A couple Sundays ago at church, the priest was giving a captivating homily. In it he had mentioned his ill mother, who had just turned 99 years old. In the pew in front of me were two women. One leaned to the other and whispered, “Wow!” At first I thought, No big deal. I’ve known of people who’ve lived well into their nineties. People in my fiancée’s family tend to live long, and my own grandmother is 88 and physically healthy. But what that lady’s “Wow!” was about was an awe-filled recognition of God’s miracles.
I’ll admit that I tend to be a bit cavalier about things like very old ages, 50th wedding anniversaries, or new babies. It’s not that I don’t care, but I just don’t get caught up in the ooh-ing and ahh-ing. These events are just part of life, right? Babies are born every day. People live long enough to celebrate 50th anniversaries and 90-something birthdays. What I’ve come to realize is that those moments I’ve so easily dismissed are the miracles of everyday life!
Yes, birth and aging are as ordinary as can be, but God shows up in the ordinary. We ought to celebrate the awesome ability for a human being to have lived and experienced a century! We ought to praise God for the miracle of forming an amazingly and extremely complex conscious organism in just nine month’s time! Despite the fact that these things happen all the time they still carry a miraculous character that captivates us—or should.

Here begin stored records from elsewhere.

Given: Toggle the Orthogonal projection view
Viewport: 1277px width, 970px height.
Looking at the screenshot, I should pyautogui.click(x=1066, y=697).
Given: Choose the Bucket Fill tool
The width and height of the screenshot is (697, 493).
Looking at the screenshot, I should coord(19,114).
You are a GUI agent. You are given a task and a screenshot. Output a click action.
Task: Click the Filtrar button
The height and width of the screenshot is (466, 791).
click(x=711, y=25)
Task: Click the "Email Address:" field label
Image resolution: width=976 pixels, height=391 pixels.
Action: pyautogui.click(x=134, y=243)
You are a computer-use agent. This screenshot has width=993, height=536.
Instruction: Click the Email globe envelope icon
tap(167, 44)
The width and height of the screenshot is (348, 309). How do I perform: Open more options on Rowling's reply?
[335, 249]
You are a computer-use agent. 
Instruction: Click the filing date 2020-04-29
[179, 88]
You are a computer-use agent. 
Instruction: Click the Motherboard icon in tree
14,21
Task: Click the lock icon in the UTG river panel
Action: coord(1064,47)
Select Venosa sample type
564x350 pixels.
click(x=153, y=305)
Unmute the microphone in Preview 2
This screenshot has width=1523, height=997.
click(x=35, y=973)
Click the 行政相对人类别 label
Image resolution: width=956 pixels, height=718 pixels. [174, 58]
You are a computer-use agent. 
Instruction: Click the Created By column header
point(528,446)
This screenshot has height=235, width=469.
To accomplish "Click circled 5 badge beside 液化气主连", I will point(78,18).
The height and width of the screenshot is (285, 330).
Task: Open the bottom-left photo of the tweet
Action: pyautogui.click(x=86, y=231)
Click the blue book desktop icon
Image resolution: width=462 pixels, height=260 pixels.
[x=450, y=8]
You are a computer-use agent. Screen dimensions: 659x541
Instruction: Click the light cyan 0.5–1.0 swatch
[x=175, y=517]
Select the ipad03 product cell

I think of St. Ignatius on the river Cardoner, where he experienced a profound moment of God. His autobiography says that, “the eyes of his understanding were opened.” At that moment, Ignatius had, I believe, an insight of God’s ordinary miracles. I think he was captivated by the fact that all he had learned and experienced before—the ordinary stuff—now had miraculous meaning, divine meaning. Joseph Tylenda, SJ, a commentator on Ignatius’s autobiography, says, “[Ignatius] now perceived everything in its proper relationship to God.” Everything was no longer ordinary and plain, but it was awe-filled and miraculous, because it came from God. The “Wow!” from the woman at church, then, was a brief audible appreciation of ordinary miracles.